WRITTEN EXERCISE:
Write out, word for word, the part of the website redesign account below starting at "The original website" and ending at "major step forwards.".

The original website design was done using Claris Home Page, a dinosaur even in the day that I picked it in 2004 as my tool for table-based layouting. But for the rather simple site I had in mind, it was the logical choice, given that I had last designed a website back in 1994, in the days when HoTMetaL Pro was considered a major step forwards.
My mindset is that of a developer, not a designer. Which means that I'm pretty good at straightforward HTML, and I can work with XML and the gory details of XSL transformations. But for some reason, my brain comes to a grinding halt when it is confronted with CSS. So I generally let the designer "do his thang" and integrate it with my XSLT file or AJAX routine. Which I write in a programmer's text editor, not some fancy tool like Dreamweaver.
However, for my own website I was going to get it right - and of course, it resulted in a lot of expletives and crying and pleading with every deity that could remotely help - not that I really expected the ancient Roman goddess of wisdom, Minerva, to be any good at CSS, but hey, it would have been cool if she had swooped by and fixed the problems - and I was getting desparate at that point.
Until I decided to put away my programmer's hat, and dug out my copy of Freeway Pro, which I had recently upgraded to version 5 anyway. Created by Softpress, it is aimed at visual designers who like working with Quark XPress, drawing graphic elements and filling them with content.
A long long time ago, in a galaxy far away, I was active in various student associations, where I invariably ended up layouting the association's magazine using PageMaker or RagTime. So after a lot of experimenting, unlearning and documentation-consulting, in these past four (*) days, I managed to completely revamp the quartam.com website.

ENTRIES SUPPLIED:

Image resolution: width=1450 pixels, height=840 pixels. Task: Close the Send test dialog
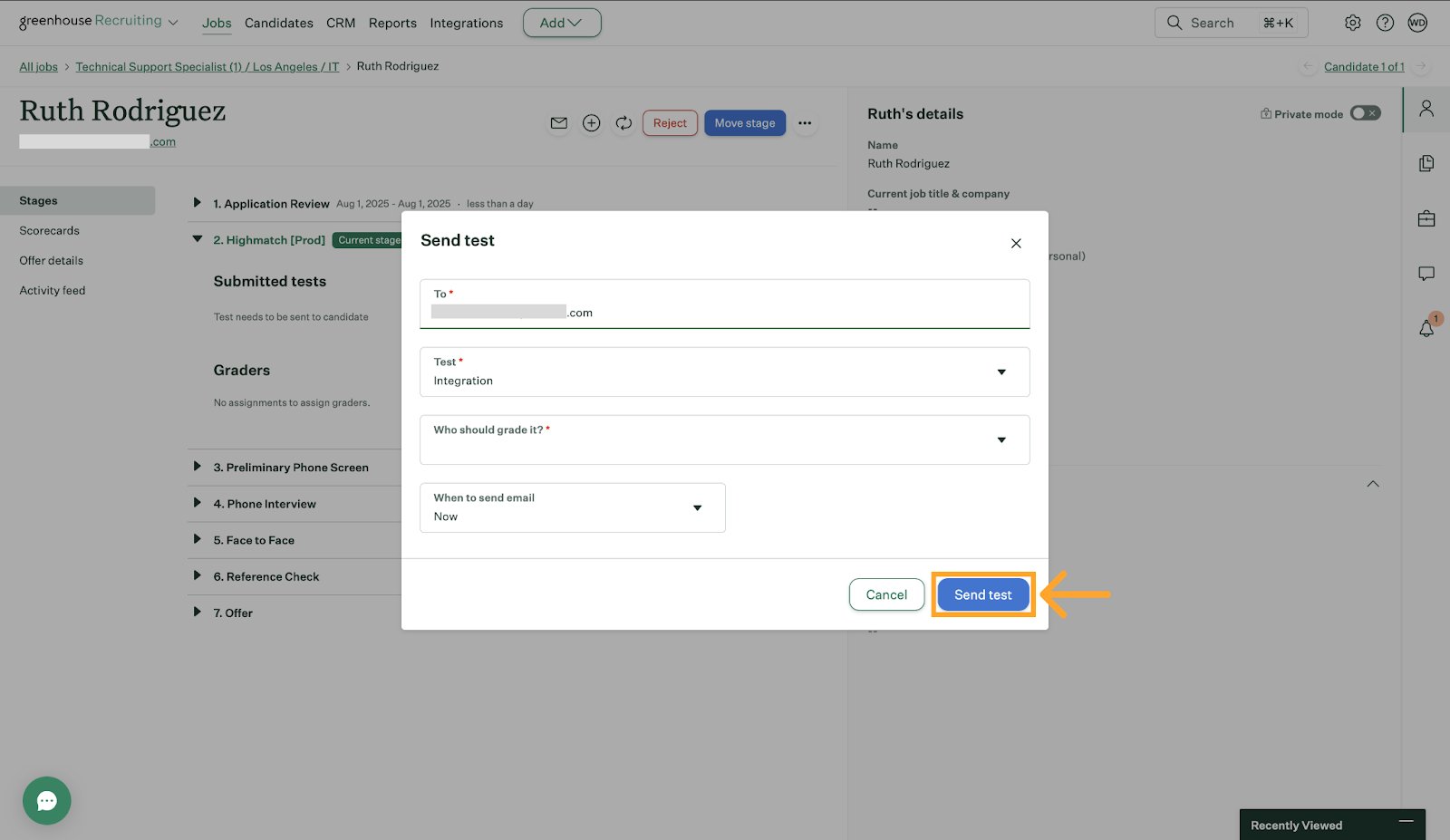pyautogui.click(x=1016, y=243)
...
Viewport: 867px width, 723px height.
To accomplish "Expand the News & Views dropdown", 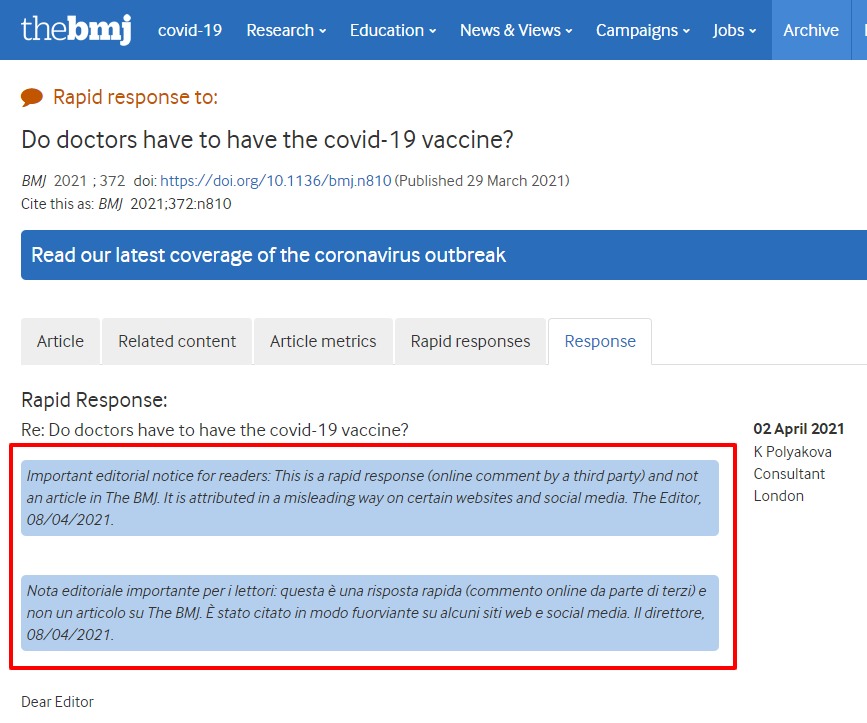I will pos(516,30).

EXERCISE OUTPUT:
The original website design was done using Claris Home Page, a dinosaur even in the day that I picked it in 2004 as my tool for table-based layouting. But for the rather simple site I had in mind, it was the logical choice, given that I had last designed a website back in 1994, in the days when HoTMetaL Pro was considered a major step forwards.